After running one of those cracks, many different pieces of malware are deployed on the victim’s computer.
Depending on your country, you receive different malware. In January 2021 we observed:
- Redline Password stealer
- Amadey loader
- Ficker Stealer
Many others info stealer families were observed and can be found listed as IOCs at the end of the article.
As mentioned earlier, this loads seller seems to try to hide his servers behind the Brazzzers fast flux. We managed to extract the real location of the backend over time:
cleaner-g.online — 188.8.131.52
cleaner-g.site — 184.108.40.206
gcleaner.info — 220.127.116.11
g-cleaner.info — 18.104.22.168
gcleaner.ru — 22.214.171.124
ggcleaner.top — 126.96.36.199
ggcleaner.xyz — 188.8.131.52
sfccleaner.top — 184.108.40.206
ge-cleaner.tech — 220.127.116.11
ge-cleaner.xyz — 18.104.22.168
ggcleaner.space — 22.214.171.124
ggcleaner.tech — 126.96.36.199
gcc-partners.in — 188.8.131.52
As we can see, despite the frequent renewal of the domains, the backend stayed at the same place for 2 years, showing the efficiency of the Brazzzer Fast flux to protect their servers.
We managed to obtain infection statistics for a month of activity, between December 2020 and January 2021.
The G-Cleaner network generated over 150,000 infections worldwide during this timeframe. It’s a huge number considering that December and January are not the best months for the cybercrime industry.

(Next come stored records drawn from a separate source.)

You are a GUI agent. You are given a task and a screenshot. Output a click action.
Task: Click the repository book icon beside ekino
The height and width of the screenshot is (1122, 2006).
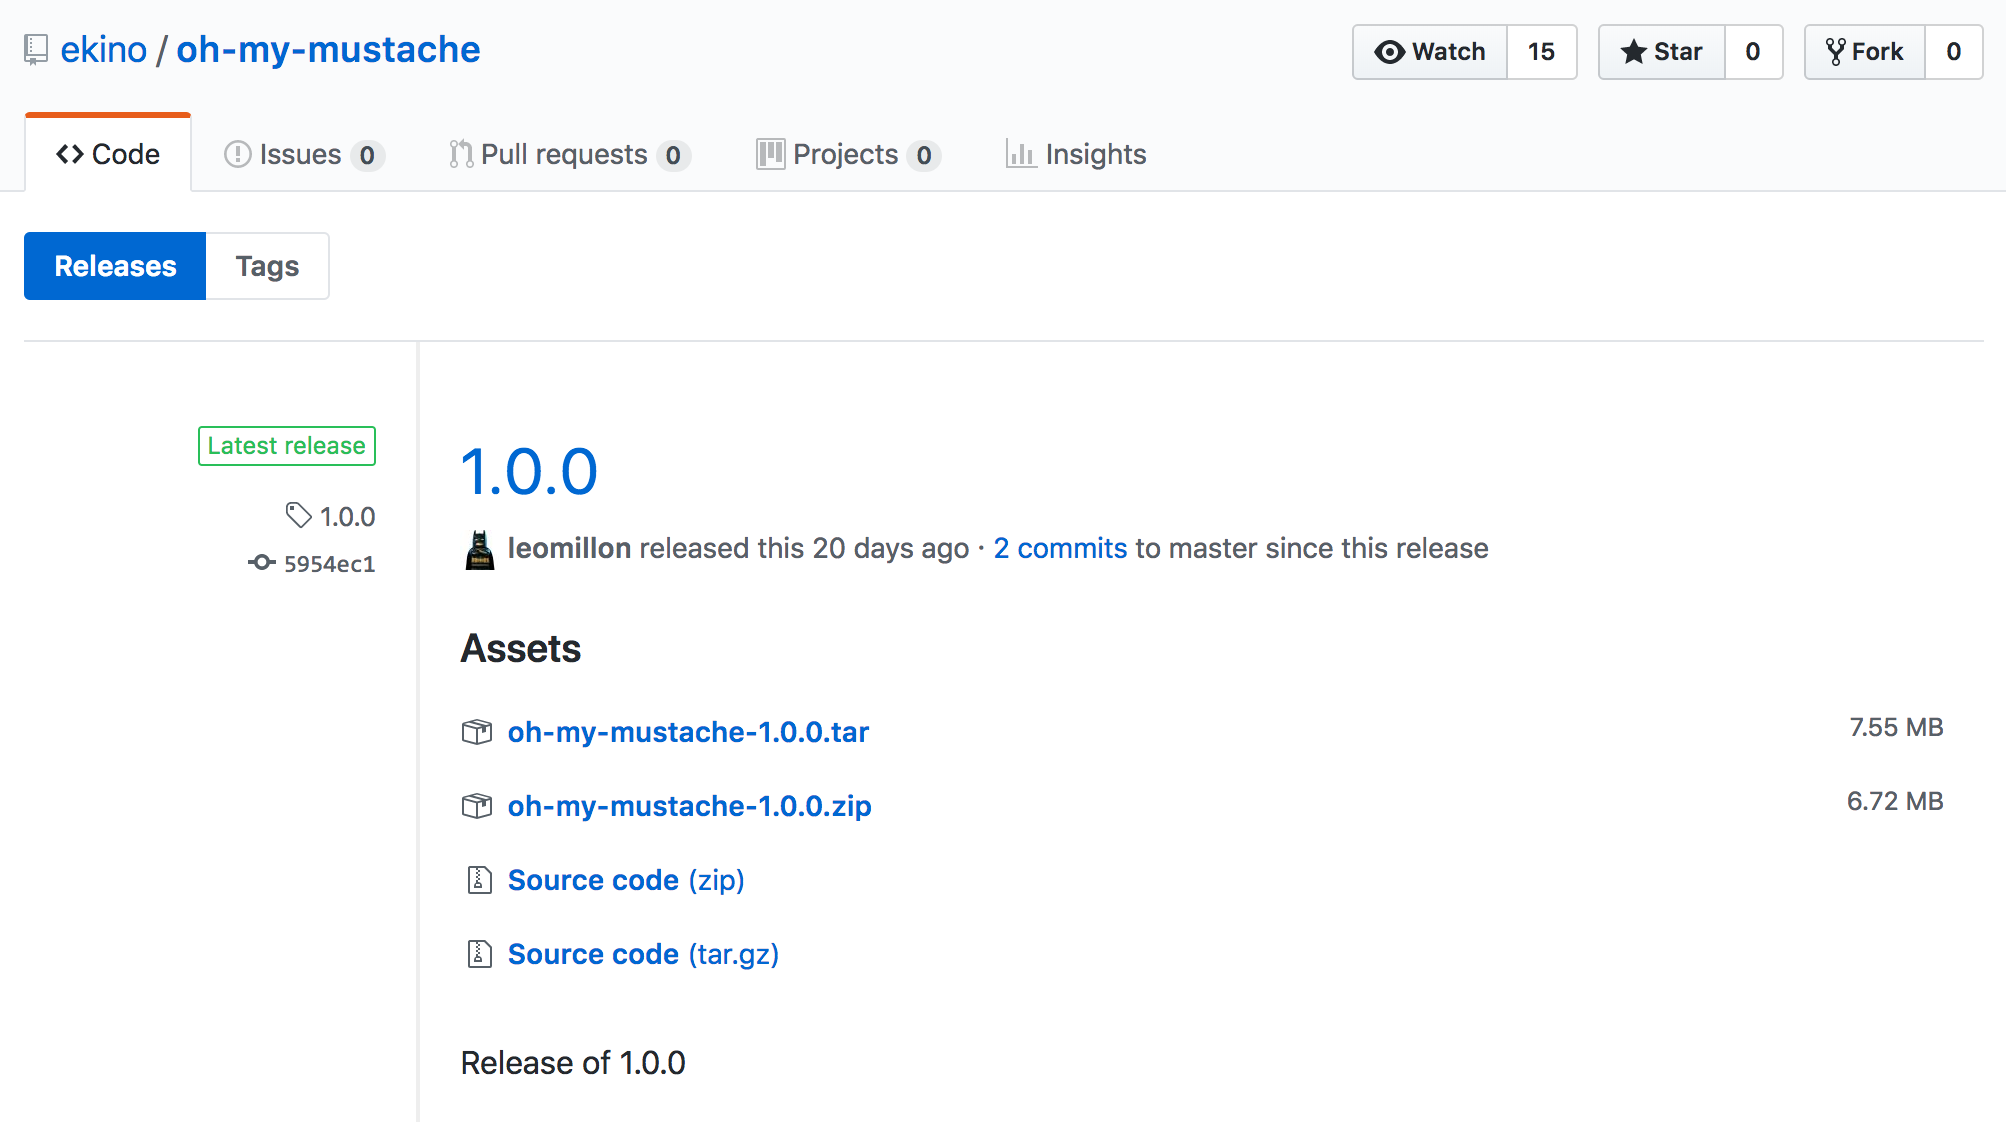(x=36, y=50)
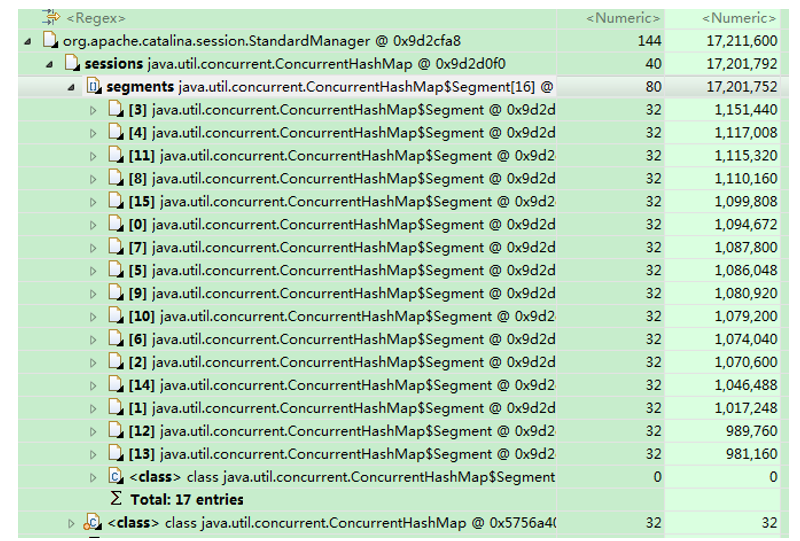Click the StandardManager object file icon
800x541 pixels.
(50, 41)
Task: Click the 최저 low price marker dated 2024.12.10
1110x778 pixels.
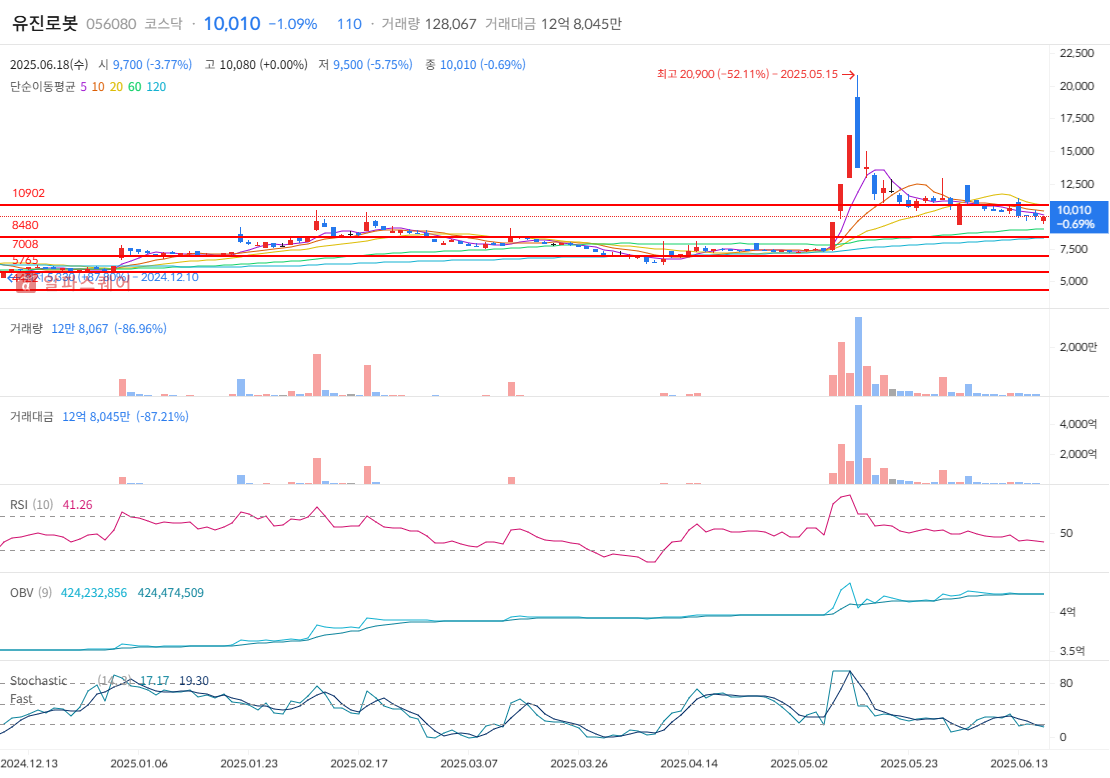Action: point(100,277)
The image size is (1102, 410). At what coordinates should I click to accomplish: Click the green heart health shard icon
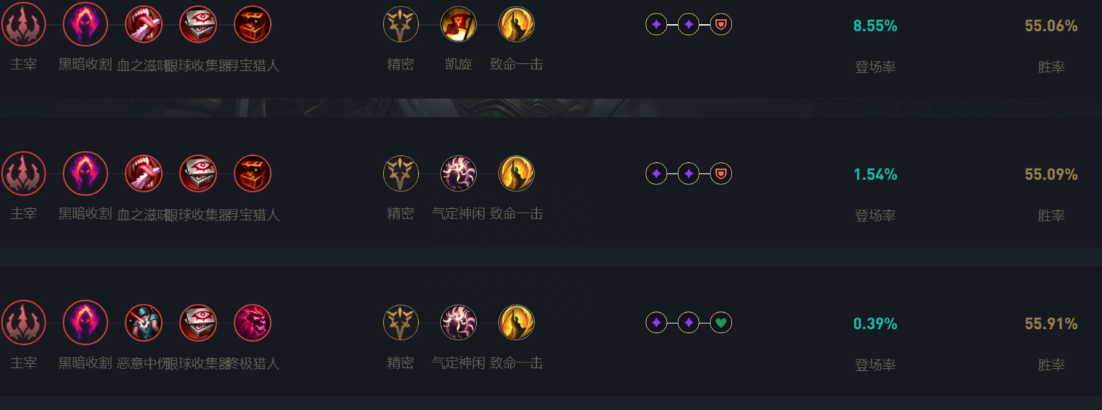point(721,323)
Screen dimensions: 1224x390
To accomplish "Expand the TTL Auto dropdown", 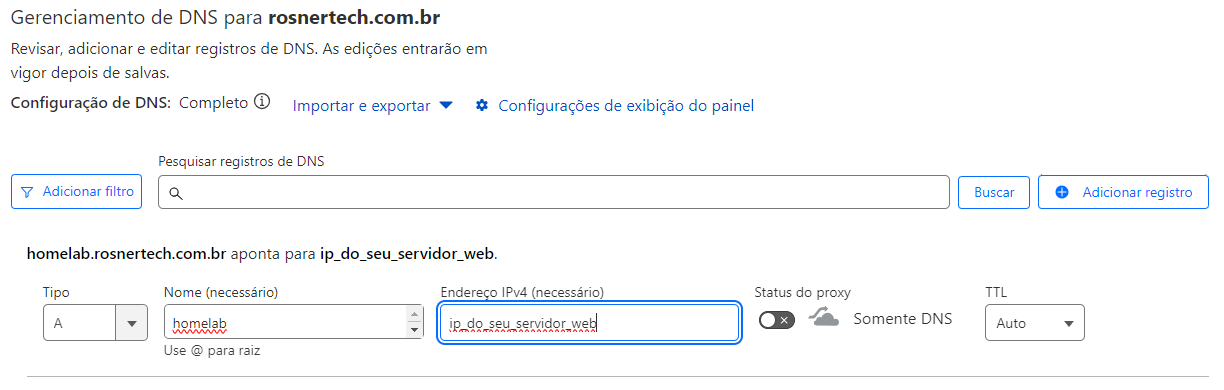I will tap(1034, 323).
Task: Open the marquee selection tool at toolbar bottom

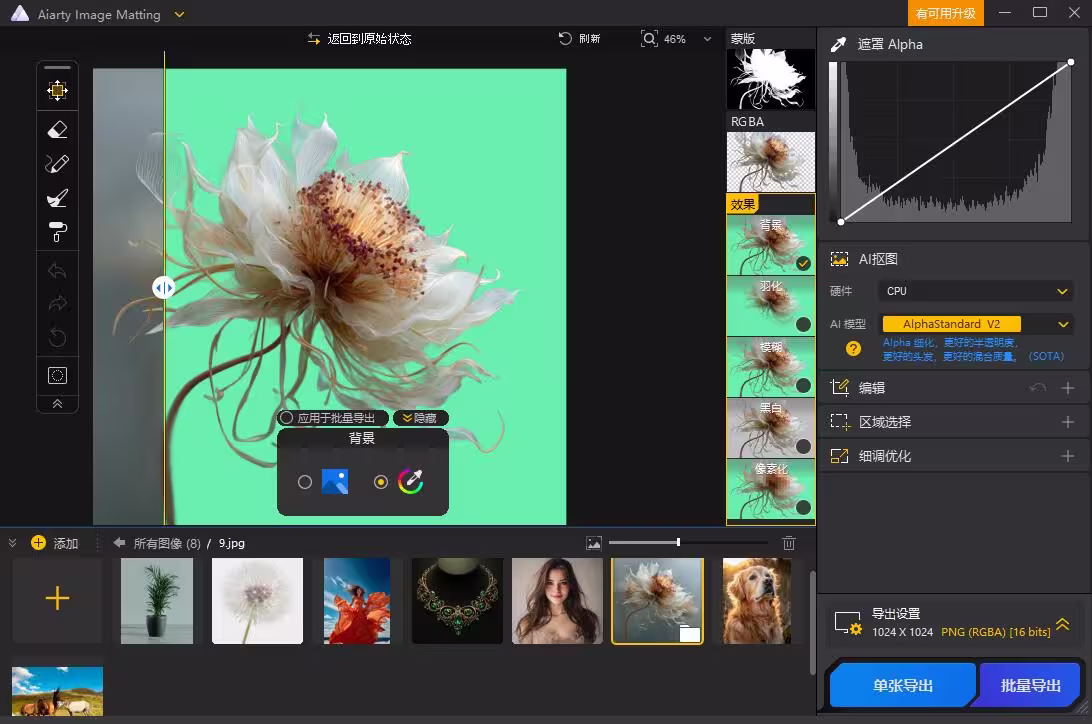Action: click(x=57, y=374)
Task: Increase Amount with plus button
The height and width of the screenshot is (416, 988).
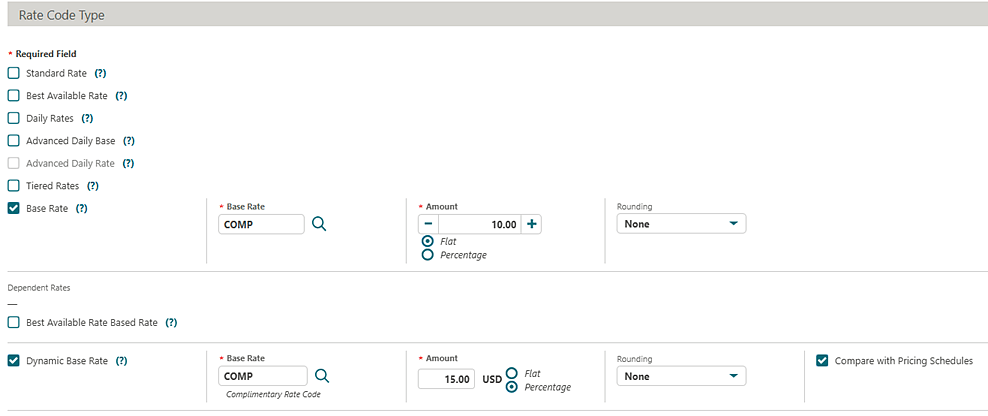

Those infections seem to be split between 4 partners, with each partner targeting a specific region: US, CA, EU and MIX (common word for a bit of every country).
Top 25 infected countries for January 2021:
We can see here that the loads seller seems to bet on quantity and not quality of infections. They infect the maximum number of victims they can, regardless of whether it’s an interesting victim or not. That’s why the majority of malware seen related to this threat is password stealers. They distribute lots of password stealers to collect a huge amount of various credentials for services like Netflix, Apple, Google, Spotify in order to fuel the black market and make extra money.
We unfortunately didn’t find the price list for that particular loads seller, but if we refer to the actual market, Asian and South American bots can be sold for around 0.2 USD per infection, European goes up to 0.60 USD and US bots can be sold for more than 1 USD. So, even working on quantity and not quality we can see that loads selling is a very profitable business.